====== Input data

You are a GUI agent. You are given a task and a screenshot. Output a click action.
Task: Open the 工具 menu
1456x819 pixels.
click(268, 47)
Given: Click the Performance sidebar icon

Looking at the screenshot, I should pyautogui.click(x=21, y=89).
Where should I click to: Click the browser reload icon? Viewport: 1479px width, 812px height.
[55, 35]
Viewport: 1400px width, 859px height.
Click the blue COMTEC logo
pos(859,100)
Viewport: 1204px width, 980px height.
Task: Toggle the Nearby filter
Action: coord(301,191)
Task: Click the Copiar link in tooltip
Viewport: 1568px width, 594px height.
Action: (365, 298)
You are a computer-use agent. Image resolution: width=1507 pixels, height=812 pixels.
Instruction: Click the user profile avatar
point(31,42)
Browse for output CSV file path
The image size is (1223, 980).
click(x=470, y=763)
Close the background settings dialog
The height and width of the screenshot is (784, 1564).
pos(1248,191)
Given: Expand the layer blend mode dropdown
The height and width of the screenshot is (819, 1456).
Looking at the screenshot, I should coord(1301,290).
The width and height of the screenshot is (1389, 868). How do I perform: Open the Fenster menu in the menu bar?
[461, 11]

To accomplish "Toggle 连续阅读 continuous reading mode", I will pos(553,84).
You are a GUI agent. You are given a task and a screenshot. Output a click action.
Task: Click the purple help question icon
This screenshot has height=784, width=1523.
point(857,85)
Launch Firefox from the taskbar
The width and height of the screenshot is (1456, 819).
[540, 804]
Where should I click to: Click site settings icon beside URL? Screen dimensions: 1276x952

============

## Exercise requirements
Only the lines from the one holding "This screenshot has height=784, width=1523." through the final line of the entries, both included, should be given again, word for word.

## Response to this exercise
This screenshot has height=784, width=1523.
point(857,85)
Launch Firefox from the taskbar
The width and height of the screenshot is (1456, 819).
[540, 804]
Where should I click to: Click site settings icon beside URL? Screen dimensions: 1276x952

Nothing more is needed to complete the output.